Luxury is paralyzing, so something else was needed: "Affairs, that was the pastime of the aristocracy, entertainment of the superior kind." At the same time, Remarque takes care of his wife Jutta, whom he had secretly remarried to avoid being deported to Germany. Marlene is fired by Paramount, is considered "box office poison," and has the tax authorities on her tail for tax evasion. She lives solely off her affairs, her obsession with control leading her increasingly into the background. Remarque calls her "Human Nitro."
At least Remarque is writing again. As always, with a good old pencil. He writes: "Even Aryan assholes are racial degradation." The day before the German Wehrmacht's fake attack on its own radio station in Gleiwitz in Upper Silesia, in which dead concentration camp prisoners were planted as supposed German victims so that Germany would have a pretext to invade Poland, Remarque takes a luxury liner to the New World, into exile. But what happens next isn't "one of the wildest love affairs of the 20th century," but rather "Play me the song of the death of a relationship." Remarque's wife, Jutta, follows afterward. Marlene has her arrested and arranges for her deportation to Mexico.

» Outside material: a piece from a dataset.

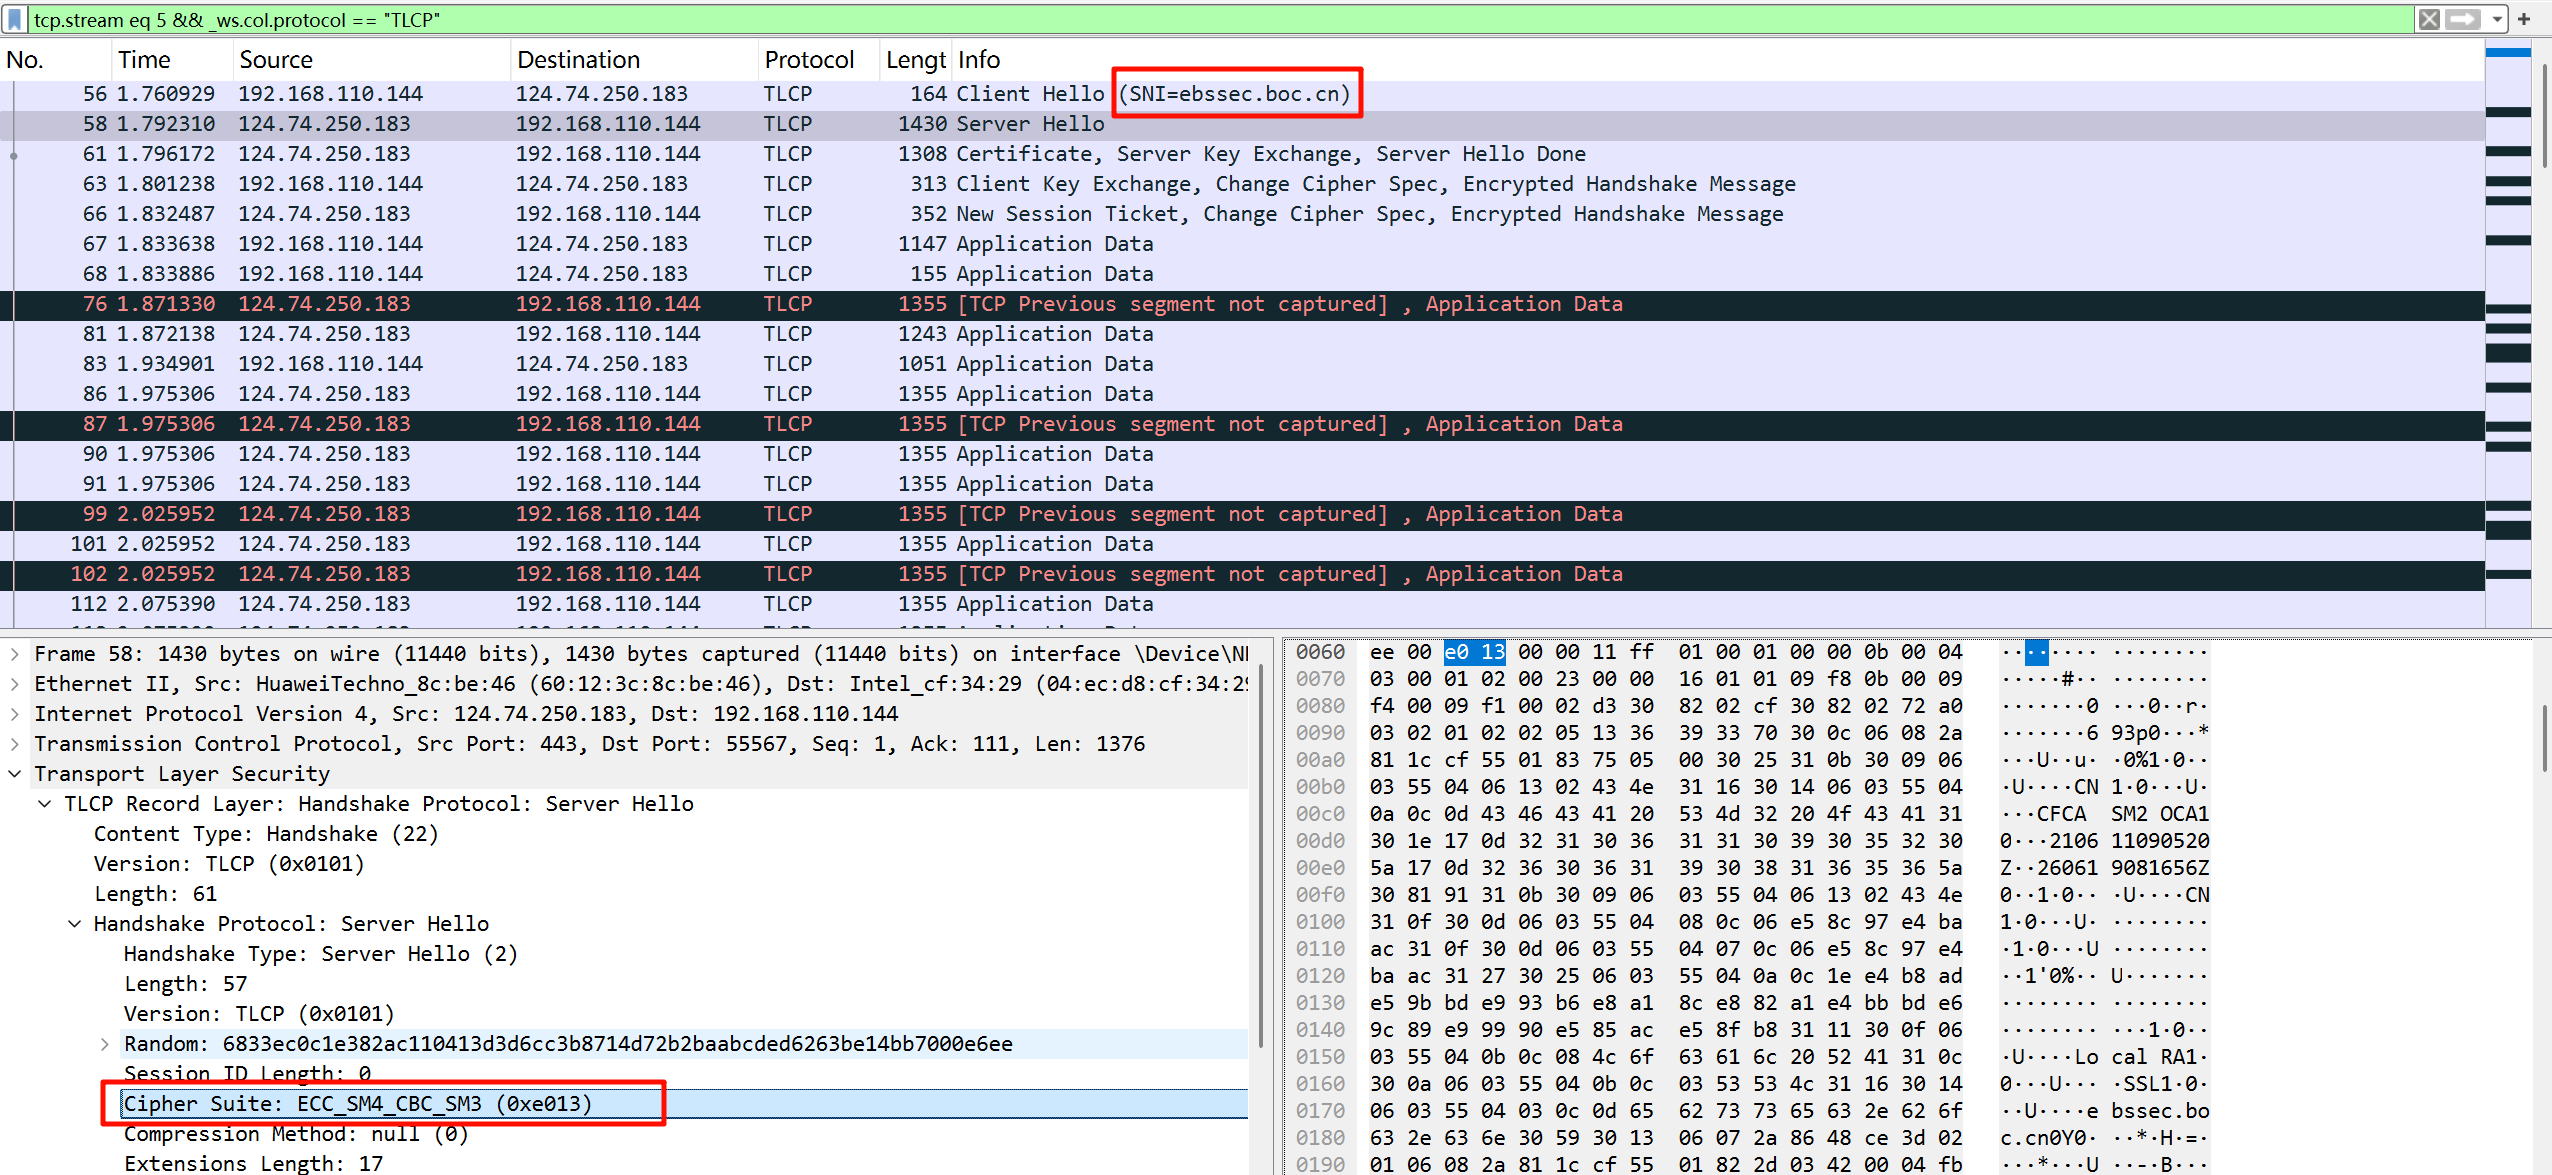Apply the display filter arrow button

tap(2463, 19)
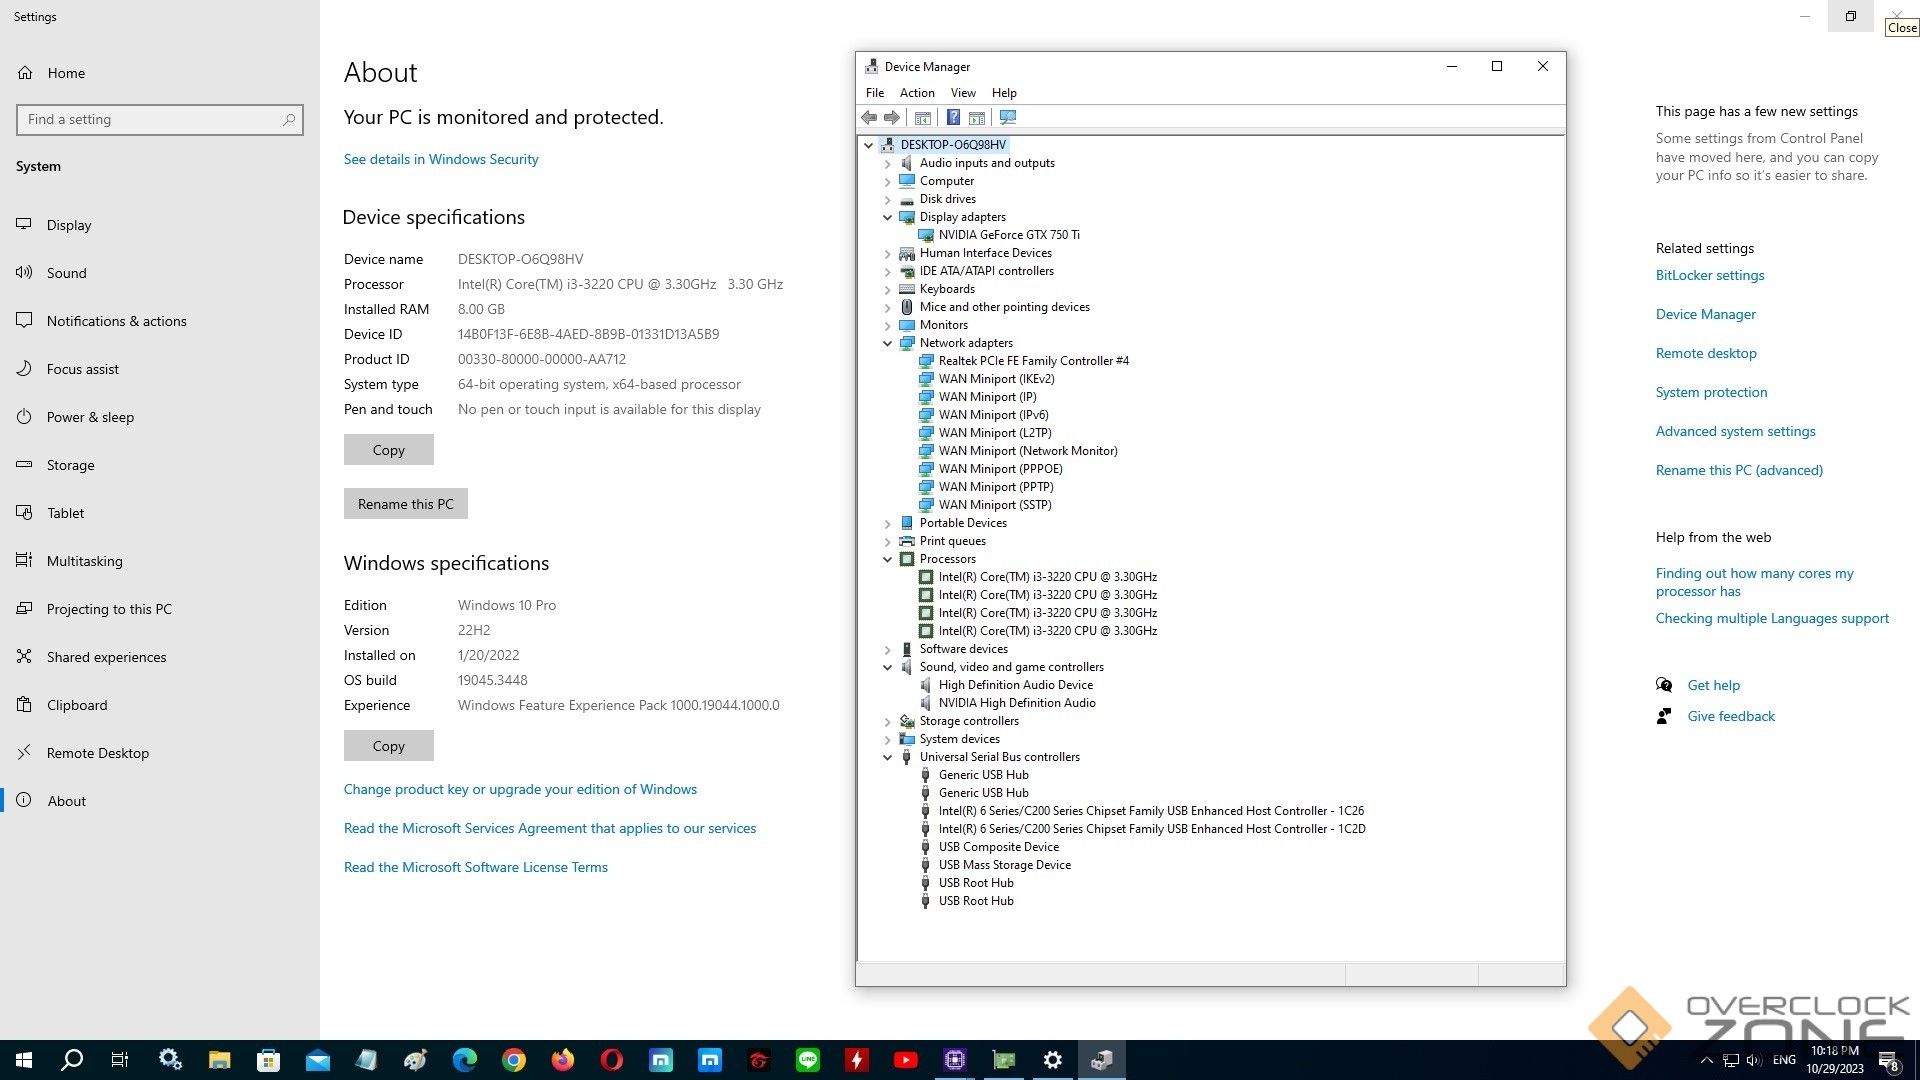Click the Get help icon
The width and height of the screenshot is (1920, 1080).
coord(1664,685)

Shortly after the turn of the year, the supposed relationship between the "glamorous creatures" was over. Marlene later became the "Sweetheart of the Allied Forces," pursued a career as a singer, and reinvented herself (as an avenging angel). Remarque married Charles Chaplin's ex-wife, Paulette Goddard (the one from "Modern Times"). As a result, he divorced Jutta for the second time. And Goddard had all of Dietrich's letters to Remarque burned.
Remarque began collecting art. In 1944, in his refugee novel "Arc de Triomphe," he exposed Dietrich's egomania (she would have called it robust pragmatism). He died in Locarno in 1970. Goddard had the white roses from Marlene Dietrich's grave removed.
Dietrich died in 1992, impoverished and a hermit, an alcoholic, in a luxury Parisian hotel, the rent apparently paid by the French state. Her statement on the fall of the Berlin Wall: "Whether they come from the East or the West, I hate them all." Remarque also remained true to himself in his fight against everything bourgeois: "It's terrible when food casts such fixed stares."
Thomas Hüetlin: "You only live your life once." Marlene Dietrich and Erich Maria Remarque – the story of a boundless passion. Kiepenheuer & Witsch, 352 pp., hardcover, €24.